*** Opening of Extracted material ***

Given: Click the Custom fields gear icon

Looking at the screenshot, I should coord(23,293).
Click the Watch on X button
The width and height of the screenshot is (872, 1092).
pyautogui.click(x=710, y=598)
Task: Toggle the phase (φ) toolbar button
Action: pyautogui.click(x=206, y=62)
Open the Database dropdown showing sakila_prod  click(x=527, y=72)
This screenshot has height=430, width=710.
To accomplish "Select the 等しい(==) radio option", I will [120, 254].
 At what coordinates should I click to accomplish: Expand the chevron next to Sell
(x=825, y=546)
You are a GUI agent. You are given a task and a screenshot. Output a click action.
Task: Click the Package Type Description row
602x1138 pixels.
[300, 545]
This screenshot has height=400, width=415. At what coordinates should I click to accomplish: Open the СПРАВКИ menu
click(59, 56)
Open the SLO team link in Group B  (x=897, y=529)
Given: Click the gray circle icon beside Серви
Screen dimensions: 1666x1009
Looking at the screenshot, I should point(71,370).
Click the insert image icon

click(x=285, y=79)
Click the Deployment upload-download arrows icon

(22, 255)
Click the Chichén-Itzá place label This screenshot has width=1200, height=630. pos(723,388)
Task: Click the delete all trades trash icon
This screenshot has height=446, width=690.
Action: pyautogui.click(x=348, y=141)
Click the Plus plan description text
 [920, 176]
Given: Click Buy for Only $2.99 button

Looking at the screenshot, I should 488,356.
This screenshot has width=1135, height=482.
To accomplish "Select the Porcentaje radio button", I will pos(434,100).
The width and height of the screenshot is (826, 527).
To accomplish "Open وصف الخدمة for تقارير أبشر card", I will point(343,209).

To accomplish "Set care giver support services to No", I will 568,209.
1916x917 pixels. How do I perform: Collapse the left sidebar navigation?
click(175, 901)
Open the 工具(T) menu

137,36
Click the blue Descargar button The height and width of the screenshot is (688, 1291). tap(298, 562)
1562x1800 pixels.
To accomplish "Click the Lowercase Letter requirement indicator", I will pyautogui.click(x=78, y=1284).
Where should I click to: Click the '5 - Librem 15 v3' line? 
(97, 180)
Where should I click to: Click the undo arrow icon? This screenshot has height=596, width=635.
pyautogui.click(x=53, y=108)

*** Close of Extracted material ***

__Activity__: Copy the material above, line for line.

__Worked solution__:
Given: Click the Custom fields gear icon

Looking at the screenshot, I should coord(23,293).
Click the Watch on X button
The width and height of the screenshot is (872, 1092).
pyautogui.click(x=710, y=598)
Task: Toggle the phase (φ) toolbar button
Action: pyautogui.click(x=206, y=62)
Open the Database dropdown showing sakila_prod  click(x=527, y=72)
This screenshot has height=430, width=710.
To accomplish "Select the 等しい(==) radio option", I will [120, 254].
 At what coordinates should I click to accomplish: Expand the chevron next to Sell
(x=825, y=546)
You are a GUI agent. You are given a task and a screenshot. Output a click action.
Task: Click the Package Type Description row
602x1138 pixels.
[300, 545]
This screenshot has height=400, width=415. At what coordinates should I click to accomplish: Open the СПРАВКИ menu
click(59, 56)
Open the SLO team link in Group B  (x=897, y=529)
Given: Click the gray circle icon beside Серви
Screen dimensions: 1666x1009
Looking at the screenshot, I should point(71,370).
Click the insert image icon

click(x=285, y=79)
Click the Deployment upload-download arrows icon

(22, 255)
Click the Chichén-Itzá place label This screenshot has width=1200, height=630. pos(723,388)
Task: Click the delete all trades trash icon
This screenshot has height=446, width=690.
Action: pyautogui.click(x=348, y=141)
Click the Plus plan description text
 [920, 176]
Given: Click Buy for Only $2.99 button

Looking at the screenshot, I should 488,356.
This screenshot has width=1135, height=482.
To accomplish "Select the Porcentaje radio button", I will pos(434,100).
The width and height of the screenshot is (826, 527).
To accomplish "Open وصف الخدمة for تقارير أبشر card", I will point(343,209).

To accomplish "Set care giver support services to No", I will 568,209.
1916x917 pixels. How do I perform: Collapse the left sidebar navigation?
click(175, 901)
Open the 工具(T) menu

137,36
Click the blue Descargar button The height and width of the screenshot is (688, 1291). tap(298, 562)
1562x1800 pixels.
To accomplish "Click the Lowercase Letter requirement indicator", I will pyautogui.click(x=78, y=1284).
Where should I click to: Click the '5 - Librem 15 v3' line? 
(97, 180)
Where should I click to: Click the undo arrow icon? This screenshot has height=596, width=635.
pyautogui.click(x=53, y=108)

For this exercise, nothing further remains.